First, I resent the patch series last night, it now uses core.origin to
avoid touching remotes.* namespace.
The changes *do* fix a nit when on a non-tracking branch. With this,
fetch / merge / pull will now honor that the user said (via git clone -o
frotz) "my upstream is nicknamed frotz" and not try to use origin when
origin was never defined.
So, while fixing this minor aggravation wasn't my motivation, I view
this as a nice side-benefit :^).
The driving issues:
1) I deal with too many servers for "origin" to be a useful nick name,
and we have an agreed set of nickname / server pairings across my project.
2) Therefore, we always do git clone -o frotz frotz.foo.bar/path_to_git.
3) Because of 2, for top-level, "origin" is not defined, tracking
branches set up via git branch --track point to the correct remote, and
we basically understand branch names as <nickname>/branch. In other
words, we *are* aware of what server we are using.
4) git-submodule update breaks the above:
- a) it invokes git clone frotz.foo.bar/path_to_git thus defining
"origin" as the nickname for frotz.foo.bar.
b) it invokes bare git-fetch on a detached head, so the upstream *has*
to be origin.
Nope, we did it with git clone -o frotz git://frotz.foo.bar/toplevel.git
We *never* define origin, frozt.foo.bar is *always* frotz.
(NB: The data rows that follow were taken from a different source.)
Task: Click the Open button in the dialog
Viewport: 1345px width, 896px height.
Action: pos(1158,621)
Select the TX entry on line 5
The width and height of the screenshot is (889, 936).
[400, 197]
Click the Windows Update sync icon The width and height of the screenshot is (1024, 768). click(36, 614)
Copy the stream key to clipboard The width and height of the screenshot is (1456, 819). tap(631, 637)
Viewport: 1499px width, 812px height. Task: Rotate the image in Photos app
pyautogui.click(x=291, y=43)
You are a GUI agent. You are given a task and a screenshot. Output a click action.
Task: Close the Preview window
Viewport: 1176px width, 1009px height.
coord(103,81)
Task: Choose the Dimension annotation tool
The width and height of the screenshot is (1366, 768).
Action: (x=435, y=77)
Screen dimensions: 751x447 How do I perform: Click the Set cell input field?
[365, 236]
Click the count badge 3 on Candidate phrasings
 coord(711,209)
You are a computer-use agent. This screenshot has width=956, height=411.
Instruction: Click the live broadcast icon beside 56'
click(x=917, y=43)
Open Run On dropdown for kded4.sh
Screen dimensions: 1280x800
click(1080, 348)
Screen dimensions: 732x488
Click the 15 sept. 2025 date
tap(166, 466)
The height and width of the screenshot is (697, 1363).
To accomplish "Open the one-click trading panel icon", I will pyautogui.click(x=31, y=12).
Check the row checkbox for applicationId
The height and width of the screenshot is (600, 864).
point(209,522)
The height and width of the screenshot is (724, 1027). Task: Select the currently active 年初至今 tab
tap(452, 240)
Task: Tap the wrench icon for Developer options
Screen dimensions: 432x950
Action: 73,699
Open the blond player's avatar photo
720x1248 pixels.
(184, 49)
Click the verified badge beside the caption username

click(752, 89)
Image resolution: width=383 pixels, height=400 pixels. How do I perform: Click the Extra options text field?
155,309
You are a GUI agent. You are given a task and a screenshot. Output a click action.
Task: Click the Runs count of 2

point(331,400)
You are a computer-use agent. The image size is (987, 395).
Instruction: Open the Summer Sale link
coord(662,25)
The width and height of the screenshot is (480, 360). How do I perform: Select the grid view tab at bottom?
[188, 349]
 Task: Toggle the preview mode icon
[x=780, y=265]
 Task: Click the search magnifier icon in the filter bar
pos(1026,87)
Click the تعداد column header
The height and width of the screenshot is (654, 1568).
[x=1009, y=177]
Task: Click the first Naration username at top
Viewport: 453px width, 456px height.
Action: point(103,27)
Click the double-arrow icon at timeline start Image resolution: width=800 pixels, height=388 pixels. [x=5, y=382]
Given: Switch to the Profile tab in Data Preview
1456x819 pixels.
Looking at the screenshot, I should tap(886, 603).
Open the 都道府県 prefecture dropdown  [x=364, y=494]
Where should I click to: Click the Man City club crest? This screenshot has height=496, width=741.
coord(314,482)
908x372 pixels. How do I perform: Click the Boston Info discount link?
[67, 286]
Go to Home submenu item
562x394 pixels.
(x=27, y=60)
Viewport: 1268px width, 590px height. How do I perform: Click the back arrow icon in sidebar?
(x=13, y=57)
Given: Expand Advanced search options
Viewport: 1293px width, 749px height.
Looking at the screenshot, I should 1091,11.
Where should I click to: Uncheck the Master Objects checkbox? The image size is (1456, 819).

good. We are making (some) progress. :^)
Actually,
1) We don't use origin because we avoid having to wonder "Is
frotz.foo.bar named "origin" or "frotz" on this client, and thus how do
I get data from frotz?
2) I submitted the change allowing submodules to be recorded into
.gitmodules with a relative url (e.g., ./path_from_parent_to_submodule)
rather than an absolute, so we record the relative path only.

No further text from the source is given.